With that in mind, RCN is sending out e-mails to their customers informing them that the company has settled a class action lawsuit against the carrier for impeding user P2P traffic. The plaintiff in the case (Sabrina Chin v. RCN Corporation) accused RCN of "delaying or blocking" broadband subscriber traffic, which of course sounds precisely like what Comcast was accused of doing (using forged user TCP reset packets to disrupt P2P communications). The e-mail informs RCN users that the settlement still needs court approval and that RCN "vigorously denies" any wrong doing despite agreeing to settle. From the e-mail:
quote:
In this lawsuit, the plaintiff claims that RCN Corporation ("RCN”"), without the knowledge or awareness of RCN broadband Internet subscribers, intentionally interfered with the subscribers' ability to use the Internet by delaying or blocking their Internet use and transmissions. Specifically, plaintiff alleges that RCN engaged in certain Internet network management practices ("Network Management Practices") which hindered or barred RCN broadband Internet subscribers’ ability to engage in peer-to-peer ("P2P") transmissions through the use of P2P programs and protocols.

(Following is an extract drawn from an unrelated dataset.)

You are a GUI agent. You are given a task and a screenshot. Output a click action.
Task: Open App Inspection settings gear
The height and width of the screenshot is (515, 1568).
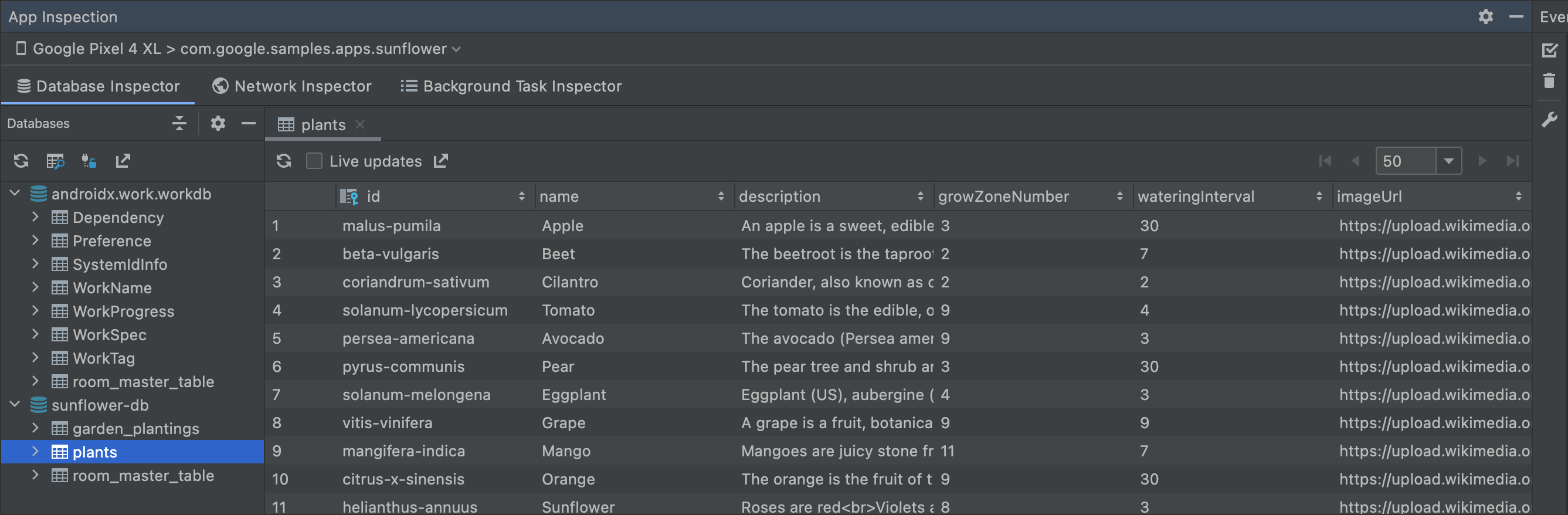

Plaintiff further claims that these alleged practices materially and adversely affected RCN broadband Internet subscribers. RCN vigorously denies plaintiff’s allegations.
The settlement e-mail also informs users that as part of the settlement, RCN has agreed to "cease and desist" all network management practices which specifically affect P2P Internet traffic for a period of eighteen months. This all means two things: RCN can't block your P2P traffic until November of this year, and those of you who were RCN subscribers between August 19, 2003 and July 31, 2009 will probably have a dollar or two coming your way.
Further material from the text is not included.